#### [RECORDED INFORMATION]

------------------------------------------------------------------------

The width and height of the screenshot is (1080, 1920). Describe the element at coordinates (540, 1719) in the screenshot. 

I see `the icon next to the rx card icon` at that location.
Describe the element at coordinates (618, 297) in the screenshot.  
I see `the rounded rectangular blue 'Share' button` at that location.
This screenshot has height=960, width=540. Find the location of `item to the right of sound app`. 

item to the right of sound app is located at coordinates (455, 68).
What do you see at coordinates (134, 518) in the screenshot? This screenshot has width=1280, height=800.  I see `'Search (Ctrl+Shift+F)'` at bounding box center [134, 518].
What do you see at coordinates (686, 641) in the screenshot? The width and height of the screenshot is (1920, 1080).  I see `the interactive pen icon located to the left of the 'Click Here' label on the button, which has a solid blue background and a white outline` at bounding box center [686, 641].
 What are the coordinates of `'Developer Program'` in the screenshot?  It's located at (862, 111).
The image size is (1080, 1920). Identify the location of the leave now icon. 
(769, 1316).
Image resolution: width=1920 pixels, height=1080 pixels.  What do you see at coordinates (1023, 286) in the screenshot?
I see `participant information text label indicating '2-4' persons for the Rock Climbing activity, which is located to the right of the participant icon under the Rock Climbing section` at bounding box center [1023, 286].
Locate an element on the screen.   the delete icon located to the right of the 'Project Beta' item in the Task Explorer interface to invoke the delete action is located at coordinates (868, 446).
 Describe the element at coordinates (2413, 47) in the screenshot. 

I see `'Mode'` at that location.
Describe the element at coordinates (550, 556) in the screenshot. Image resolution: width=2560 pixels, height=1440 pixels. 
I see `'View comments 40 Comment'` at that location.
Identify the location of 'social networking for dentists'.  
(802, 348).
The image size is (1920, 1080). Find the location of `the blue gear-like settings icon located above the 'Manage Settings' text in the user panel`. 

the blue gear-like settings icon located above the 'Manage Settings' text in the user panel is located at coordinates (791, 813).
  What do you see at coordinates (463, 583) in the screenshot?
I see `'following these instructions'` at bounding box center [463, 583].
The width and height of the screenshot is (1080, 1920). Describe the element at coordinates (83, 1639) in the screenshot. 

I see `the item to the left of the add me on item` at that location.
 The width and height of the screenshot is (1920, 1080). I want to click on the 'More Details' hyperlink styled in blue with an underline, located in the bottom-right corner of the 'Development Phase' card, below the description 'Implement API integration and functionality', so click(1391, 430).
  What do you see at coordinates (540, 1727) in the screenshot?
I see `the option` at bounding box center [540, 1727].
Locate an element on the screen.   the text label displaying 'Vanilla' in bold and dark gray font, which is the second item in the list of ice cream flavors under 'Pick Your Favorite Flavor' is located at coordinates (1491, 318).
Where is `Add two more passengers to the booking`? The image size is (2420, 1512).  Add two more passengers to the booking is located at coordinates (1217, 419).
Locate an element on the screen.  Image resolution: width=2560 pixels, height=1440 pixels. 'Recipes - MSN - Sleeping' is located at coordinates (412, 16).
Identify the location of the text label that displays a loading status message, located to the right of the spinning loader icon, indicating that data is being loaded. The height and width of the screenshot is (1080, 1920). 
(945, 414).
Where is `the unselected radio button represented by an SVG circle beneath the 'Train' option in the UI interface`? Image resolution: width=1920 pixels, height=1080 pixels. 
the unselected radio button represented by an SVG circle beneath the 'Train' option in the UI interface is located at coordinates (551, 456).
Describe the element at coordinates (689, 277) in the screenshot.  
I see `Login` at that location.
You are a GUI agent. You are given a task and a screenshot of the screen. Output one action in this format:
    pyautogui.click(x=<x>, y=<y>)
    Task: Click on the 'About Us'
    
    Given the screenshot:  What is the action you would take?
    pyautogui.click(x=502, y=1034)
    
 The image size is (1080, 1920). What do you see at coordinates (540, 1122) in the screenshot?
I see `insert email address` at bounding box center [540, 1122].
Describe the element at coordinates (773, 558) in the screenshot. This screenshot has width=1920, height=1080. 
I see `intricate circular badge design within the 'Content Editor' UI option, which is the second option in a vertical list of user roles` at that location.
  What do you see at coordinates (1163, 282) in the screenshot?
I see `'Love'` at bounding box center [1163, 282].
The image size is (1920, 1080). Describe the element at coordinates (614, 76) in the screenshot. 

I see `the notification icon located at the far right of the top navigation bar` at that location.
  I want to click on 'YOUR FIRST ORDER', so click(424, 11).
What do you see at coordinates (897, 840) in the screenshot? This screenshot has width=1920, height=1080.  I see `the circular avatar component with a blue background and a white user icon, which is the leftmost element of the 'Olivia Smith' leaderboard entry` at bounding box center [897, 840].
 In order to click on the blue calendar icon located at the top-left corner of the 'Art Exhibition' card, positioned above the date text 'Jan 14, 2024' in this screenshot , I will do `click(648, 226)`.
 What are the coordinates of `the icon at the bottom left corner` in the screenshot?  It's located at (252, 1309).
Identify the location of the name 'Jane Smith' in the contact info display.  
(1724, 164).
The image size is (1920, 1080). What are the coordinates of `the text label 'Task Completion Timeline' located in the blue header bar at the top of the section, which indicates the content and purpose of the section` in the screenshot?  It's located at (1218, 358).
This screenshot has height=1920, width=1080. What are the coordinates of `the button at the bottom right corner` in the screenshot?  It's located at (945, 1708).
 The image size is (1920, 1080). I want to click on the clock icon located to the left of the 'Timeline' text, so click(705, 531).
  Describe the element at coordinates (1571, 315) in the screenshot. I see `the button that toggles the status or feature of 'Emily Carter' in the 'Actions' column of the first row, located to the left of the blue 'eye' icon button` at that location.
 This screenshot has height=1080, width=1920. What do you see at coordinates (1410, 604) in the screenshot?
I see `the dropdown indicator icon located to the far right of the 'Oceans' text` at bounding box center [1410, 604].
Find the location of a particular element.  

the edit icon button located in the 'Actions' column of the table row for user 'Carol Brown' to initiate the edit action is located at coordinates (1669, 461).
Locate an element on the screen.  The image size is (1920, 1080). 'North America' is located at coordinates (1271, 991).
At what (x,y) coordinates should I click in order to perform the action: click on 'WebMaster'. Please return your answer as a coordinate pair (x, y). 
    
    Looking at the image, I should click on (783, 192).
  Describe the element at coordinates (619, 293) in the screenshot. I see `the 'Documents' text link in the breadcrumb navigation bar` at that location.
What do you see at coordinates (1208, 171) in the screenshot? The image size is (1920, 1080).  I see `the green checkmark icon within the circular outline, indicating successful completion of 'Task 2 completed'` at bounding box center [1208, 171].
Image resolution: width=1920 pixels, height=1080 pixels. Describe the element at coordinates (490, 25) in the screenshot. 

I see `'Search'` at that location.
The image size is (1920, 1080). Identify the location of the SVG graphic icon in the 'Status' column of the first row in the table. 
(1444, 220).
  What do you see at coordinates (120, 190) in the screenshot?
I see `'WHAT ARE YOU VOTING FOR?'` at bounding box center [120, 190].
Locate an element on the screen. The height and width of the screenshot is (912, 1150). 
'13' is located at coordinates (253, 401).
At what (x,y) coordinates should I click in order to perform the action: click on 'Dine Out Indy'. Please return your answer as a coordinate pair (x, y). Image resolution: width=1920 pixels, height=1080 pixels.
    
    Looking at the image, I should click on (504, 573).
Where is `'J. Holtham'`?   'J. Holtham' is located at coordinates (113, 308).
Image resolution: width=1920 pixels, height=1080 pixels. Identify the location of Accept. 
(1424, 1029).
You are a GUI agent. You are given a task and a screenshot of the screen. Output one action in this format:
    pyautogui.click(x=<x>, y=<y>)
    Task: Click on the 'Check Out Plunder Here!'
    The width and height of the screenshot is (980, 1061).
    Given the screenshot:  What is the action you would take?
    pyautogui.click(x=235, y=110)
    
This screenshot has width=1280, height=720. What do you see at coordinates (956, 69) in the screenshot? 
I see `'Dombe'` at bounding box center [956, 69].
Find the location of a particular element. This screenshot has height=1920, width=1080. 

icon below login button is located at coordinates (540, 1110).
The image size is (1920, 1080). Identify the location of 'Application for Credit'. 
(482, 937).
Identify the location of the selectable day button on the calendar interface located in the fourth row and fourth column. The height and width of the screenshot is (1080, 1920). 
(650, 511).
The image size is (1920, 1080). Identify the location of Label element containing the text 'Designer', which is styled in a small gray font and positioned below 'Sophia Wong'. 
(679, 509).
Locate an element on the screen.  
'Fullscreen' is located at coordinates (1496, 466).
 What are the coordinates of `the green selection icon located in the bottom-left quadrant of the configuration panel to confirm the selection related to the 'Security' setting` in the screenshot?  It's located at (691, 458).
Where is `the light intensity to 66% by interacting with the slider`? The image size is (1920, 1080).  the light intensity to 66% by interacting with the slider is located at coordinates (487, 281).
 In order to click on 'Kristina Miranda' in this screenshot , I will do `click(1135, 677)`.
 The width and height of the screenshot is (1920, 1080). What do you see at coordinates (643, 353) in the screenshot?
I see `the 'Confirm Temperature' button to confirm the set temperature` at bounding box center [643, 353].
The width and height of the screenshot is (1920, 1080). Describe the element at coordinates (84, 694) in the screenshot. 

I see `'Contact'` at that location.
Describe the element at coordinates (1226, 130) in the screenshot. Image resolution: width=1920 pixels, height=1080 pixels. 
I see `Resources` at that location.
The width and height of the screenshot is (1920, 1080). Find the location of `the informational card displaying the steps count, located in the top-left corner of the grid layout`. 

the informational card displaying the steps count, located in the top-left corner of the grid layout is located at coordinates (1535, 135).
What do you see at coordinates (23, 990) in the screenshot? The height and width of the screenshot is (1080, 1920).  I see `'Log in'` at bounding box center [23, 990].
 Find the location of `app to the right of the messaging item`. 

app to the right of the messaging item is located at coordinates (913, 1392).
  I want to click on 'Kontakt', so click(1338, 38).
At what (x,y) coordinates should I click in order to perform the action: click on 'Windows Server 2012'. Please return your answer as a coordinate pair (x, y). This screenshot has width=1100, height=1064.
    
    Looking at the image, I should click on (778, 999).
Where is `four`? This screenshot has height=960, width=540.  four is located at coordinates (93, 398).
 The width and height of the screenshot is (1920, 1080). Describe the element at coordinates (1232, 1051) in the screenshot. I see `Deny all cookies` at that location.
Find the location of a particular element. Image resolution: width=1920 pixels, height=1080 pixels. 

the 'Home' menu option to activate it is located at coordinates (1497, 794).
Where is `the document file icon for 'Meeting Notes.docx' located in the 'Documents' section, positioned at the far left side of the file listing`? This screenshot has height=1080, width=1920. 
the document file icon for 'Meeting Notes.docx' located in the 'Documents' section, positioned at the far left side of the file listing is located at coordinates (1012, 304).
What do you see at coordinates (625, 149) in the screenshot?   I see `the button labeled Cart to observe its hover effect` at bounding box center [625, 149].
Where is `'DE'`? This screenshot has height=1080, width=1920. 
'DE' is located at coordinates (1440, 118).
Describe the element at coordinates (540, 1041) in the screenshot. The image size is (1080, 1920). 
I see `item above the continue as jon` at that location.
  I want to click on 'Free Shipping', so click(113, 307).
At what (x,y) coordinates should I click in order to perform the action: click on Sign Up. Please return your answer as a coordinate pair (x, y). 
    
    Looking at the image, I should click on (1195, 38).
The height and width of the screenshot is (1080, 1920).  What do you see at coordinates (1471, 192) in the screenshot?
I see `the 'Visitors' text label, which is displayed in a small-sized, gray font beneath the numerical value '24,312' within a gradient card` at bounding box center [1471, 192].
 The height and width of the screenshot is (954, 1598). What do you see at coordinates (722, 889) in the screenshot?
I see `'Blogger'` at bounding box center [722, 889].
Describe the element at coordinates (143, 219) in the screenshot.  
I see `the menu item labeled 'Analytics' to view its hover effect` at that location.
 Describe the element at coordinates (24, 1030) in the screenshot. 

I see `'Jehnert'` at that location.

------------------------------------------------------------------------

#### [AIM OF THE EXERCISE]
Copy the records above verbatim, from the line with "click on Sign" to the line with "Looking at the image, I should click on (1195, 38).", both included.

#### [TASK RESPONSE]
At what (x,y) coordinates should I click in order to perform the action: click on Sign Up. Please return your answer as a coordinate pair (x, y). 
    
    Looking at the image, I should click on (1195, 38).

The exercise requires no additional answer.